"Devilpaw", la griffe du diable, est le surnom donné par les chasseurs au plus grand et plus intelligent grizzly de tout l'Ouest.
Quatre hommes le recherchent dans le feu du soleil d'été, dans les détours des immenses forêts de l'Ohio. Quatre hommes portés par la haine, l'amitié ou la cupidité. Quatre géants aussi sauvages que la nature qui les entoure (4° de couverture).
C'était le soir. Zaccur marchait parmi les piles de rondins entassés autour de la baraque de tri et son pas lourd foulait le tapis de copeaux qui jonchait le sol encore durci par le gel. De-ci de-là, des déchets de râperie brûlaient sans flamme, dégageant de grosses volutes de fumée qui s'élevaient haut, grises dans l'air translucide de ce nouveau printemps. On entendait des hommes s'interpeller, des billes claquer. Une bonne odeur de renouveau chatouillait les narines.
Zaccur s'assit au bord du fleuve, sur le gazon cassant. Il étira ses jambes et s'adossa à un piquet d'amarrage. Son regard traînait sur l'eau sombre.

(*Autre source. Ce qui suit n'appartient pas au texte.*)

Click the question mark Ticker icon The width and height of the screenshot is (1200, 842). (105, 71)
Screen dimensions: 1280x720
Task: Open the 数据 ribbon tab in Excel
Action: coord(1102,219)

A Ohio Spring, la rivière avait environ vingt yards de large et, pour l'heure, c'étaient encore vingt yards d'eau relativement calme, avec juste ce qu'il fallait de nervosité dans les vagues. Mais, bientôt, viendrait le temps des grandes fontes de neige et l'Ohio rugirait de colère, élèverait son niveau de plusieurs yards. Alors, les billes de bois entassées derrière les corrals tout au long du fleuve rouleraient sur l'eau folle, descendant à une allure démente les quelque cinquante miles séparant South Easter de Ohio Spring.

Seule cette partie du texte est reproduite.